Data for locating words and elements
= = = = = = =

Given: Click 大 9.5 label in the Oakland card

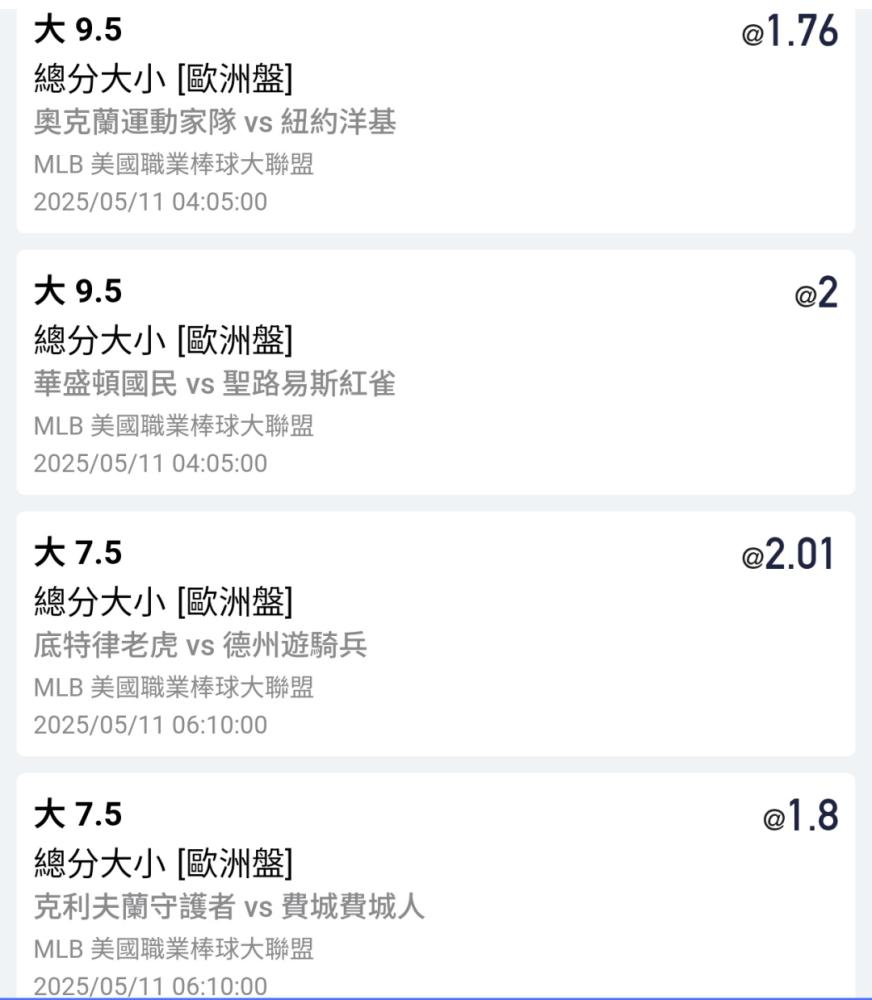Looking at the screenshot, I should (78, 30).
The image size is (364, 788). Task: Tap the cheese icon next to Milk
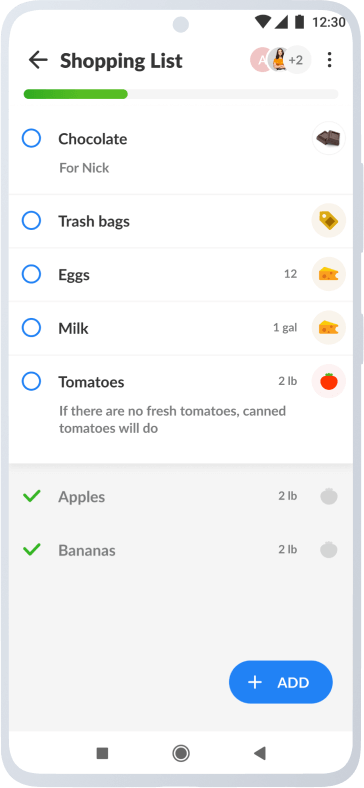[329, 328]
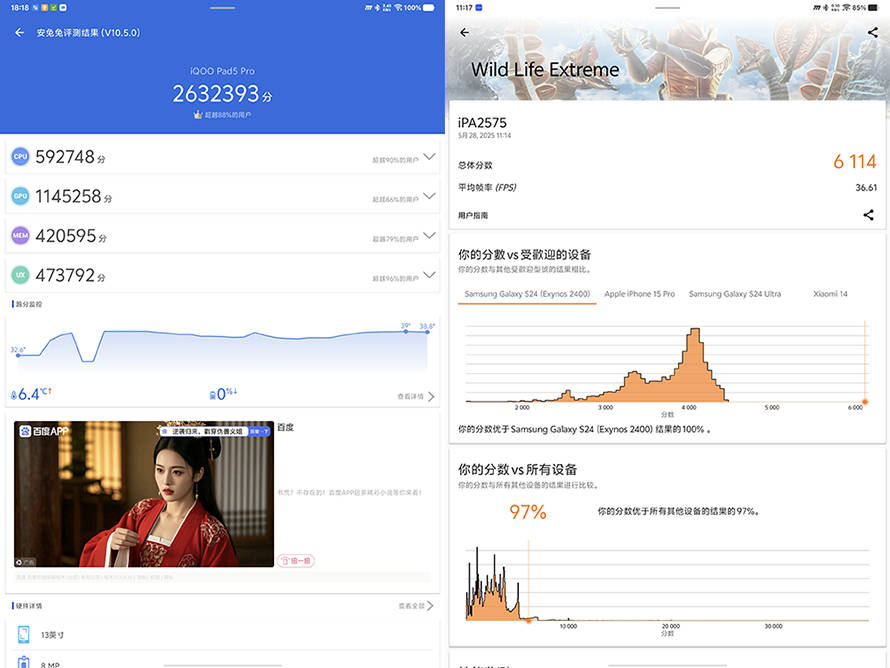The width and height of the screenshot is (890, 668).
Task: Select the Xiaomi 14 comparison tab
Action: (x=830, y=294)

= = = = = = =

Copy the stretch of the records from the line containing "The image size" through the end of the records, leaving the pictures out.

| FINAL RESULT |
The image size is (364, 788). Task: Tap the cheese icon next to Milk
[329, 328]
The width and height of the screenshot is (890, 668).
Task: Select the Xiaomi 14 comparison tab
Action: (x=830, y=294)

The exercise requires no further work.